** Record extracts follows **
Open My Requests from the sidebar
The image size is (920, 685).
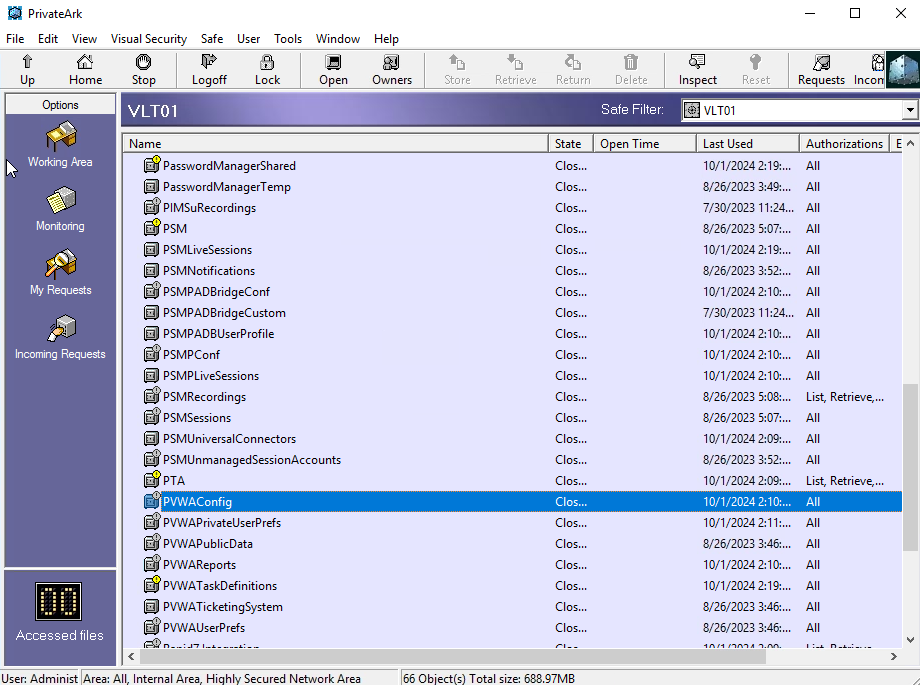(x=59, y=272)
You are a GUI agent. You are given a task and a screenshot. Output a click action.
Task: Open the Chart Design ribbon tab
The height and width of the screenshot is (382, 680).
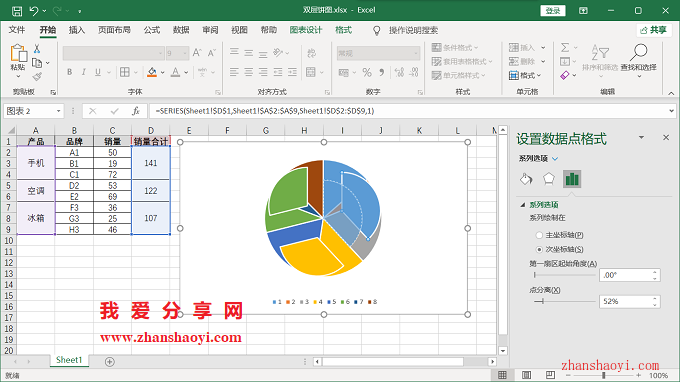coord(306,30)
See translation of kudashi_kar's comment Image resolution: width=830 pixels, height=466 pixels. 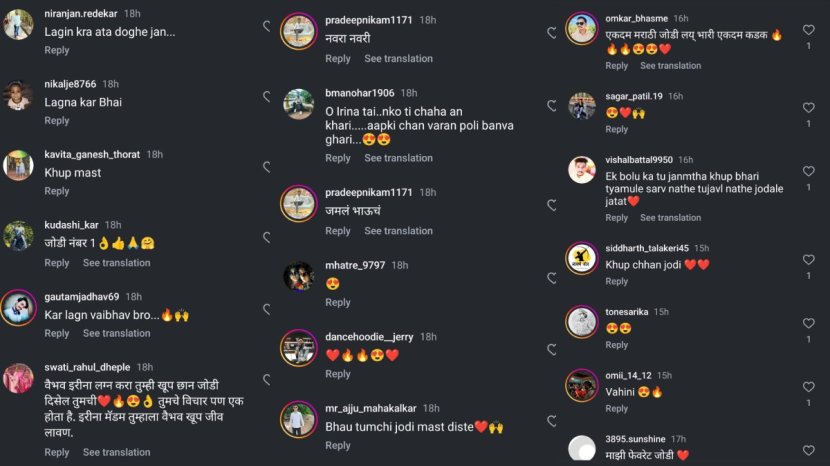[116, 263]
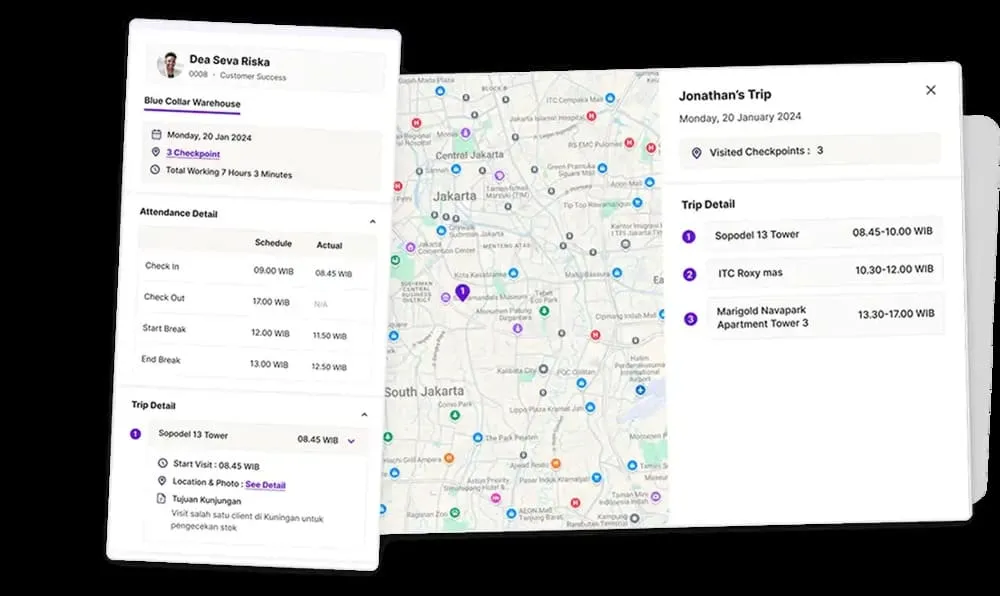Open the See Detail link
This screenshot has height=596, width=1000.
(265, 485)
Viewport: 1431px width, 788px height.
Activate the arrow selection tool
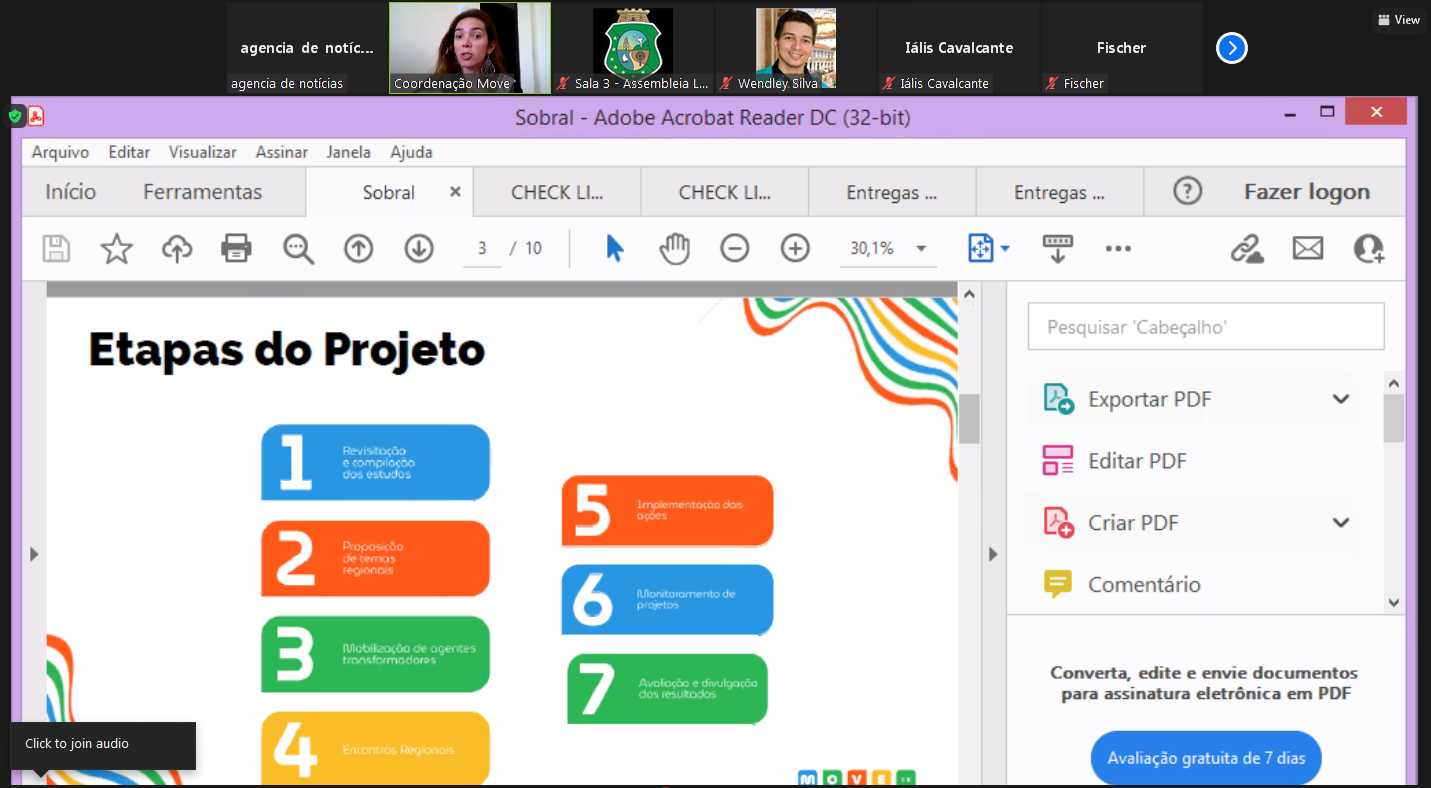pos(615,248)
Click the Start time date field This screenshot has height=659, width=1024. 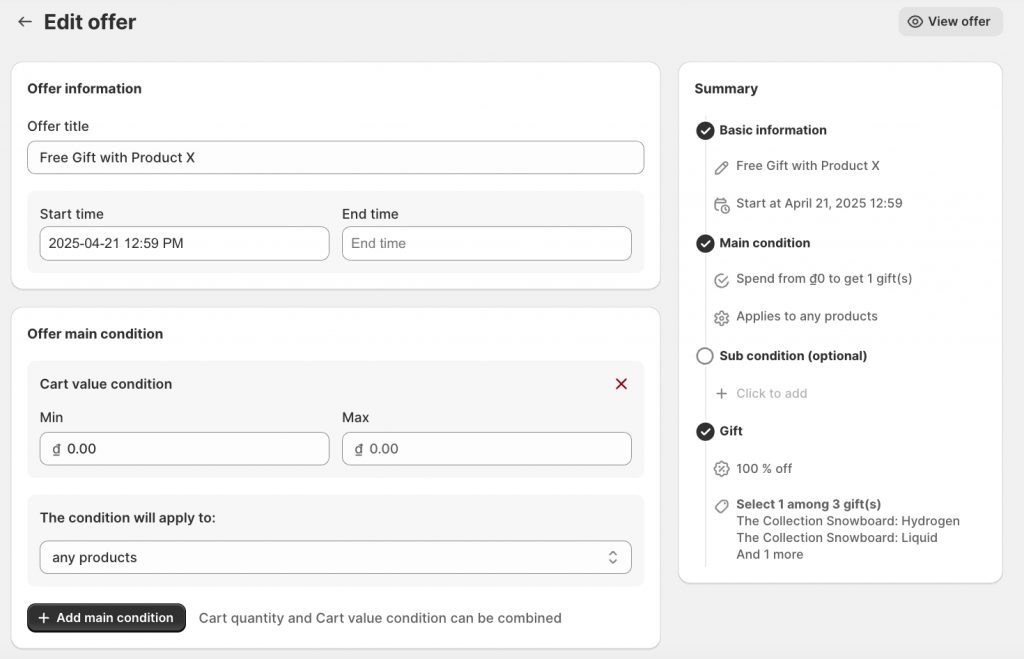point(184,244)
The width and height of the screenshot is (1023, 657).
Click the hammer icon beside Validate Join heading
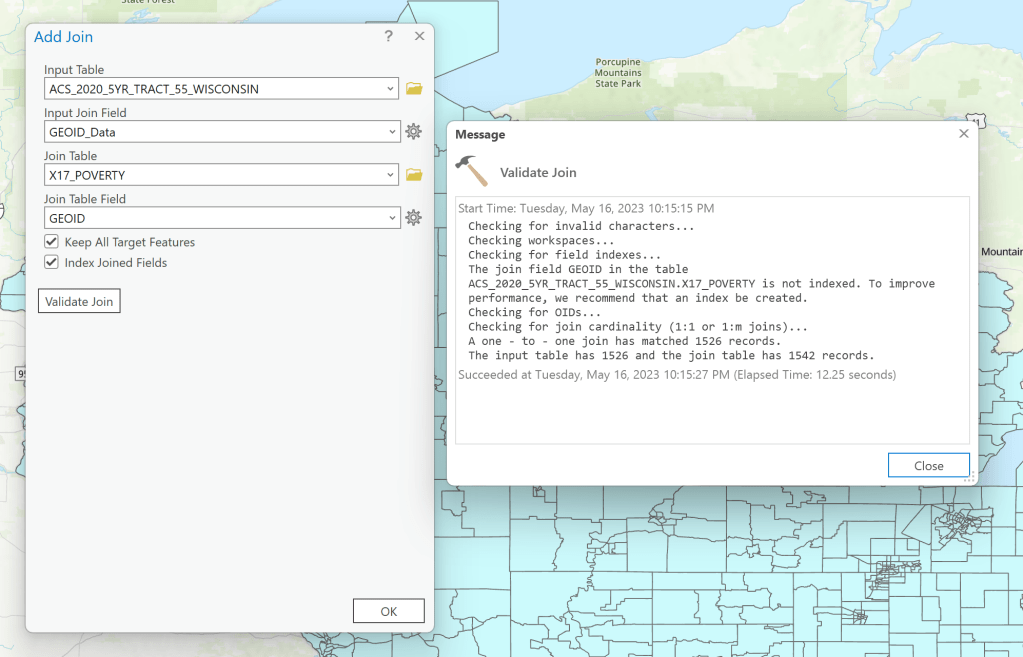(471, 171)
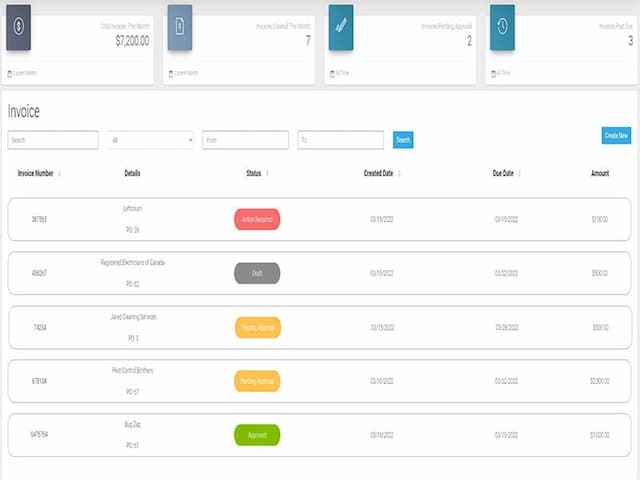Image resolution: width=640 pixels, height=480 pixels.
Task: Click the From date field
Action: pyautogui.click(x=245, y=140)
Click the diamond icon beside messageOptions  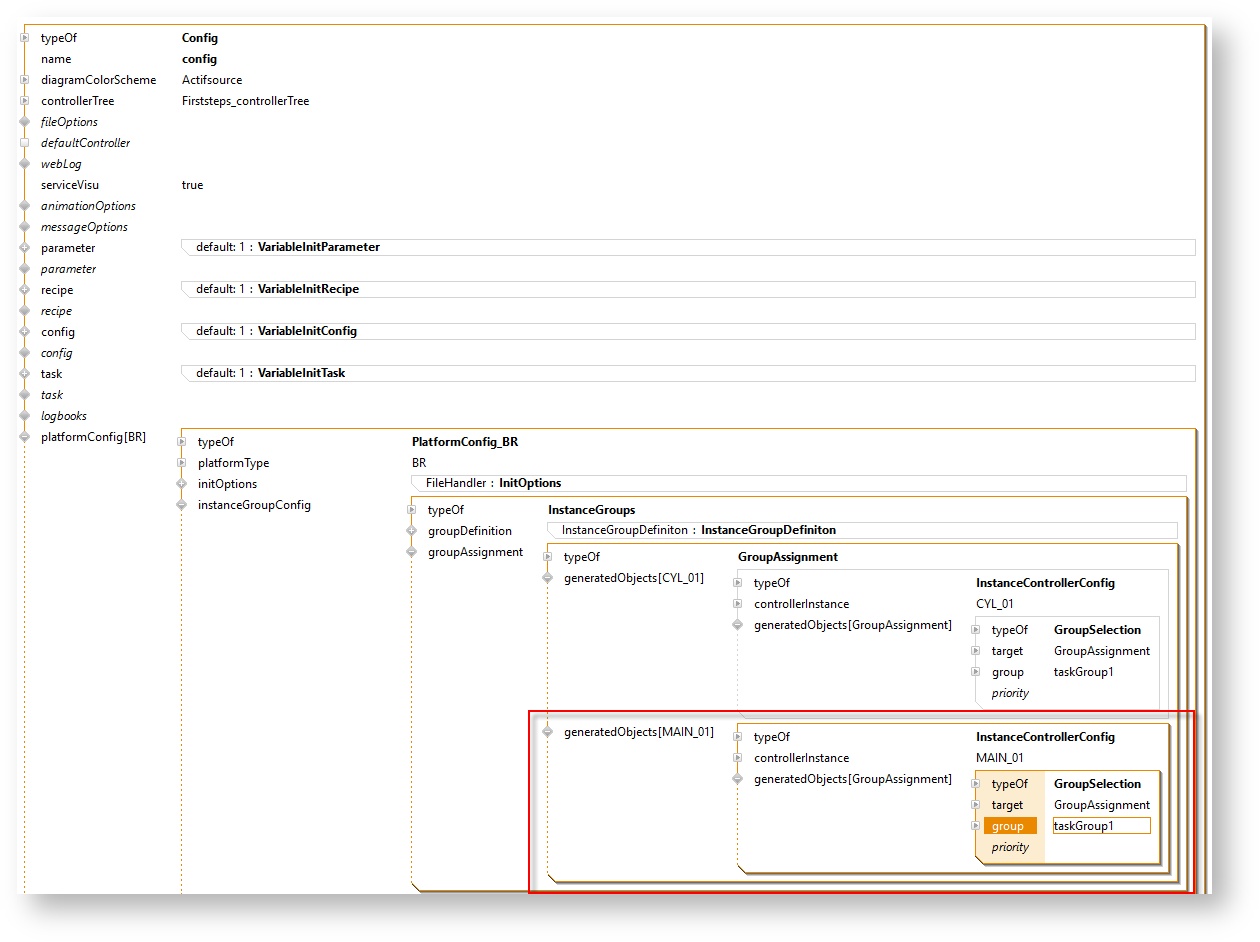[x=25, y=227]
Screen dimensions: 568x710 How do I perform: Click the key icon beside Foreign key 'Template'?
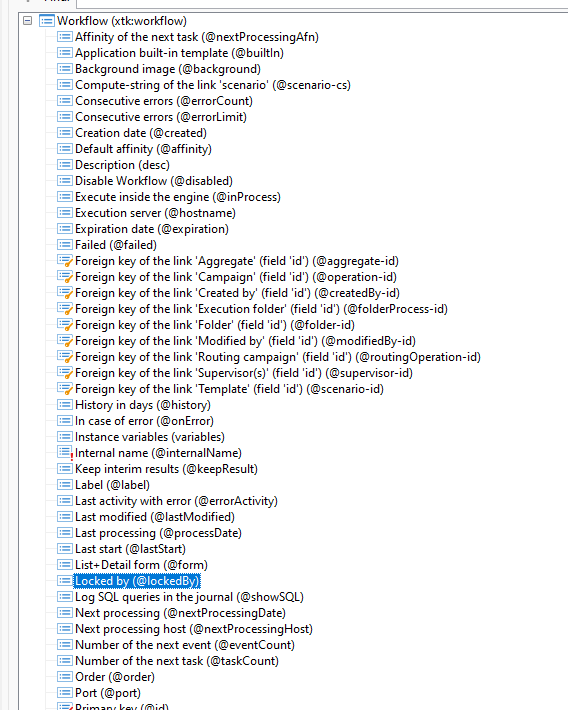[x=65, y=389]
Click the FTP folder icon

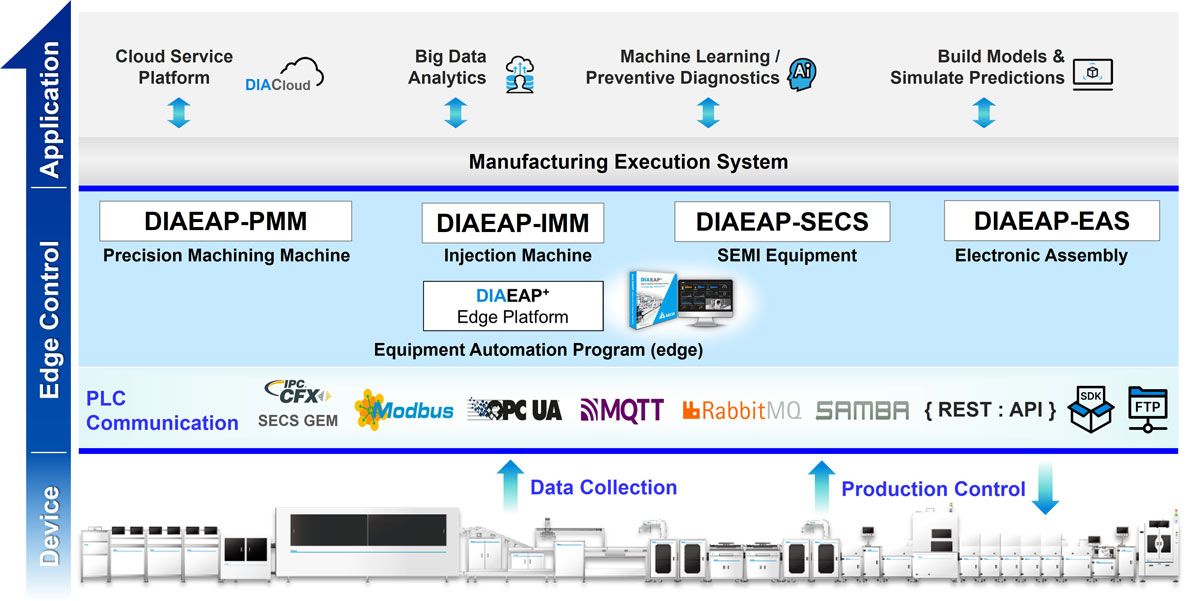point(1148,407)
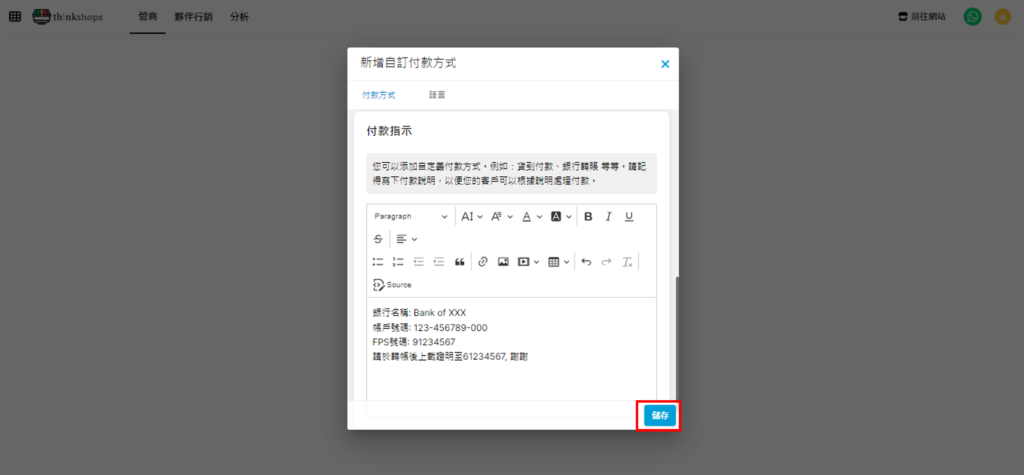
** End of Record extracts **
What the answer must hold is the exact text of every line from the one containing "Screen dimensions: 568x710" through the end of the data, minus any pictures.

Task result –
Screen dimensions: 568x710 How do I perform: Click the key icon beside Foreign key 'Template'?
[x=65, y=389]
Click the FTP folder icon

point(1148,407)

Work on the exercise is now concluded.